The tool emulates how a user might be surveilled while browsing the web. Users type a URL into Blacklight, and it visits the requested website, scans for known types of privacy violations, and returns an instant privacy analysis of the inspected site.

Blacklight works by visiting each website with a headless browser, running custom software built by The Markup. This software monitors which scripts on that website are potentially surveilling the user by performing seven different tests, each investigating a specific, known method of surveillance.

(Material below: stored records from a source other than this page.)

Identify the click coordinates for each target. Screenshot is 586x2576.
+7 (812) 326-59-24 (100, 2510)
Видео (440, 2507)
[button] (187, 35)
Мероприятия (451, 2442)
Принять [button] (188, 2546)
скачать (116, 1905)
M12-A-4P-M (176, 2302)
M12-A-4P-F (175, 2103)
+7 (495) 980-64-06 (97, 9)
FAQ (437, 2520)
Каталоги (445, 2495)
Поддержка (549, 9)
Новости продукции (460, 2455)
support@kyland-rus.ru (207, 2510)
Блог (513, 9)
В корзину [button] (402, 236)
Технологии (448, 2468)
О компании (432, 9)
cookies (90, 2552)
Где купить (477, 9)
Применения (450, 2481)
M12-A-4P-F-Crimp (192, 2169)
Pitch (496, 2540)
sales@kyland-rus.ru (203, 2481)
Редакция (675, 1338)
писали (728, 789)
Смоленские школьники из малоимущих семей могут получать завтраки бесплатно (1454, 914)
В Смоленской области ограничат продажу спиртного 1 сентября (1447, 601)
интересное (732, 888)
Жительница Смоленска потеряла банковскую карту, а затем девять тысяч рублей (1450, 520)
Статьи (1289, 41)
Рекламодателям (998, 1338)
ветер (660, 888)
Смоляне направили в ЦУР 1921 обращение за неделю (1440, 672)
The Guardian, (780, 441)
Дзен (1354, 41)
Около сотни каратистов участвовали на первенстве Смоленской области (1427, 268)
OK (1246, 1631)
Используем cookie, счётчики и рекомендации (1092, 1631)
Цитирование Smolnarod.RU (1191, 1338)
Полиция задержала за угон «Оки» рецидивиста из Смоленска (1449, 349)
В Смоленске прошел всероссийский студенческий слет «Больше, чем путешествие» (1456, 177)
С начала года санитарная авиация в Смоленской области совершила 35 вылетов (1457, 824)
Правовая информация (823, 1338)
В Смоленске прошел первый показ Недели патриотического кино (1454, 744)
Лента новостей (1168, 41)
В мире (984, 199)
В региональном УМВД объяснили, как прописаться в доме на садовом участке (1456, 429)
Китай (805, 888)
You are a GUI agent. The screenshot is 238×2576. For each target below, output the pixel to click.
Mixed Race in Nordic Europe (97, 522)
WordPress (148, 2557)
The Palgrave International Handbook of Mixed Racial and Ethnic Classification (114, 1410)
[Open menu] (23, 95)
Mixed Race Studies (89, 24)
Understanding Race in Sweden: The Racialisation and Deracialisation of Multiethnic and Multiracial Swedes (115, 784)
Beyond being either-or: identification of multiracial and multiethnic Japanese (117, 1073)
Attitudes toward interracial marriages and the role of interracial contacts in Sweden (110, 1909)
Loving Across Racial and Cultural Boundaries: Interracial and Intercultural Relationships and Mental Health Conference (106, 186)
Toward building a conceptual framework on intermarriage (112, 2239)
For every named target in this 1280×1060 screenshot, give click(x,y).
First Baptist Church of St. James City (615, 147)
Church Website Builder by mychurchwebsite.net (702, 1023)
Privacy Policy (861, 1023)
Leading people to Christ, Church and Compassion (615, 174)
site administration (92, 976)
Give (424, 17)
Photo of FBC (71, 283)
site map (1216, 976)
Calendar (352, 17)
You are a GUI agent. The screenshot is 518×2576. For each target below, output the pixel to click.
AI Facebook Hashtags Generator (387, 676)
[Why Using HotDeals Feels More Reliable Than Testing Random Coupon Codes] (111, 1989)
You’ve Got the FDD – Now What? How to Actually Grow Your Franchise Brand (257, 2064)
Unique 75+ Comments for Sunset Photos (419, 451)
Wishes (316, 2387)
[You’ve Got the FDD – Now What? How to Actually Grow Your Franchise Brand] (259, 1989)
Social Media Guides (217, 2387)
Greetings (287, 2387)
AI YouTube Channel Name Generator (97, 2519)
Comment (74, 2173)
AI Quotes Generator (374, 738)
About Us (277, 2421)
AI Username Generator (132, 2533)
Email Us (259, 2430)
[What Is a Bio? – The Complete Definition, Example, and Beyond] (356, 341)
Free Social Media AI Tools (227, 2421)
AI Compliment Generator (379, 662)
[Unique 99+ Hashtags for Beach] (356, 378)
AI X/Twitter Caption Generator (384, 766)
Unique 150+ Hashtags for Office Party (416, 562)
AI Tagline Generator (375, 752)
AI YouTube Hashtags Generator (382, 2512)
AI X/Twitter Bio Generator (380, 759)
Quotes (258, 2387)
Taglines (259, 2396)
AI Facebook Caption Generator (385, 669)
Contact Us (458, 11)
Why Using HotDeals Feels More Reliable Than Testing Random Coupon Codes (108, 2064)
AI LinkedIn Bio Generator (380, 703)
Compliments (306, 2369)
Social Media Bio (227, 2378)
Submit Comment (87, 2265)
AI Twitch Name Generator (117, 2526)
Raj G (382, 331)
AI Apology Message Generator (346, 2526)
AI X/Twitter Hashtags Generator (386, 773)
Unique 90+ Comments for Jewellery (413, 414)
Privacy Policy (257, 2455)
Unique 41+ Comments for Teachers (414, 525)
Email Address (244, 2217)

The types of surveillance that Blacklight seeks to identify are:

  • Third-party cookies
  • Ad trackers
  • Key logging
  • Session recording
  • Canvas fingerprinting
  • Facebook tracking
  • Google Analytics “Remarketing Audiences”

These are defined later in this document, as are their limitations.

Blacklight was built using the NodeJS Javascript environment, the Puppeteer Node library, which provides high-level control over a Chromium (open-source Chrome) browser. When a user enters a URL into Blacklight, the tool opens a headless web browser with a fresh profile and visits its homepage as well as an additional randomly selected page deeper inside the same website.

While the browser is visiting the website, it runs custom software in the background that monitors scripts and network requests to observe when and how user data is being collected.   To monitor scripts, Blacklight modifies various fingerprintable properties of the browser’s Window API. This allows Blacklight to log which script made a particular function call, using the Stacktrace-js package. The network requests are collected using a monitoring tool included in Puppeteer’s API.

Blacklight uses the script data and network requests to run the seven tests described above. Afterward, it closes the browser and generates an instant report for the user.

It records a list of all the URLs that the inspected website requests. In addition, it makes a list of all domains and subdomains that were requested. The tool we provide to the public will not save those lists unless the user chooses to share results with us through an option in the tool.

We define domain names using the Public Suffix + 1 method. We define first-party domain as any domain that matches the website visited, including subdomains. We define third-party as any domain that does not match the website visited. The tool compares the list of third-party domains from the website requests with DuckDuckGo’s Tracker Radar dataset.

This data merge allows Blacklight to add the following information about the third-party domains found on the inspected site:

  1. Name of the domain’s owner.
  2. Categories assigned by DuckDuckGo to each domain that attempt to describe its observed purpose or intent.

This additional information about third parties is provided to users as context for Blacklight’s instant test results. Among other things, this information is used to count the number of advertising-related trackers present on a given website.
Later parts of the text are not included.